:: WORK INSTRUCTIONS ::
Restate word for word the span of lines that opens with the line containing "Task: Select the HX0701803 module number cell" and closes with the last line of the material. Include both ends and nothing more.

:: DATA TO PROCESS ::
- - - -

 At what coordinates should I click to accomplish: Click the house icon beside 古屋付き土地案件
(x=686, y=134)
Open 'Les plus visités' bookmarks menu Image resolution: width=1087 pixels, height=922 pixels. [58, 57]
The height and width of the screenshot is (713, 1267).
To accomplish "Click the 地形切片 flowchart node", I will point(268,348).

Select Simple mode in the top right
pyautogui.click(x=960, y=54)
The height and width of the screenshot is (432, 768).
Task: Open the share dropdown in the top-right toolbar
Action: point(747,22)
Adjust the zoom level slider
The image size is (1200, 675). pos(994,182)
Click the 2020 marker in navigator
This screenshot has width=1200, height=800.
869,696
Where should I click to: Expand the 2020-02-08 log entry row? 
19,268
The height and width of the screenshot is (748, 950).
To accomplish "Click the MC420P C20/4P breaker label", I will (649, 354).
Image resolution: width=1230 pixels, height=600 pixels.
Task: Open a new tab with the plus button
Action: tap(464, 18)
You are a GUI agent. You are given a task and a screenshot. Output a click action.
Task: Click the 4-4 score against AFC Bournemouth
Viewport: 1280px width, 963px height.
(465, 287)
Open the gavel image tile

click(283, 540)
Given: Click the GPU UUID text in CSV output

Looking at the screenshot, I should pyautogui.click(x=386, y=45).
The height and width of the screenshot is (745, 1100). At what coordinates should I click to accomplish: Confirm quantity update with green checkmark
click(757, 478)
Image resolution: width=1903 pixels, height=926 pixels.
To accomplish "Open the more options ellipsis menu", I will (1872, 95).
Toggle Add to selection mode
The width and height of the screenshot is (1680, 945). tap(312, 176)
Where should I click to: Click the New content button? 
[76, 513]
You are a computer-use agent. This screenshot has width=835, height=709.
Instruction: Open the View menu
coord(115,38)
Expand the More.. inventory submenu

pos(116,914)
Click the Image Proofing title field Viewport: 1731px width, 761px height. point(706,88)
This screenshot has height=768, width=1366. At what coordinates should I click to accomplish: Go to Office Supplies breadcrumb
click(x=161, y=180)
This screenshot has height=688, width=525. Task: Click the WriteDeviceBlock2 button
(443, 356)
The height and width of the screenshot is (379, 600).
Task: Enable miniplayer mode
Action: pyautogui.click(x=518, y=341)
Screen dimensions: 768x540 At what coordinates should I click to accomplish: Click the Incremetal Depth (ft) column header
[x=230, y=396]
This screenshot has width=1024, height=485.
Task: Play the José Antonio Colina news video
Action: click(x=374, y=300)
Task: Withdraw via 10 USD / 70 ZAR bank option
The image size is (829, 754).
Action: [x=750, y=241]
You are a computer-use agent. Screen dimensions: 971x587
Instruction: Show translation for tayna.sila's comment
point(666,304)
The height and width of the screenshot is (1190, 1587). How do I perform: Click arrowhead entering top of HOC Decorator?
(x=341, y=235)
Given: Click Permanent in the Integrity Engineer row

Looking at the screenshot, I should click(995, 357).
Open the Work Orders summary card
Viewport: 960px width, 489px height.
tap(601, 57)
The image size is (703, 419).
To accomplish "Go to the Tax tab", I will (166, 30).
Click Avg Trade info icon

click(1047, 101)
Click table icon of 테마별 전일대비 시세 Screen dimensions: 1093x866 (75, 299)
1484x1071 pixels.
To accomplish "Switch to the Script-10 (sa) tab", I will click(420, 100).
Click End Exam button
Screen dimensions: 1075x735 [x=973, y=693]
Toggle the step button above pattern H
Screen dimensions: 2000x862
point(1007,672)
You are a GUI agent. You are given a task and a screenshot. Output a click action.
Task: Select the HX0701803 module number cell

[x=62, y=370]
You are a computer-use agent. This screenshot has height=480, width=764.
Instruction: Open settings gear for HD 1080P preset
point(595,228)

- - - -

:: EXERCISE ANSWER ::
Task: Select the HX0701803 module number cell

[x=62, y=370]
You are a computer-use agent. This screenshot has height=480, width=764.
Instruction: Open settings gear for HD 1080P preset
point(595,228)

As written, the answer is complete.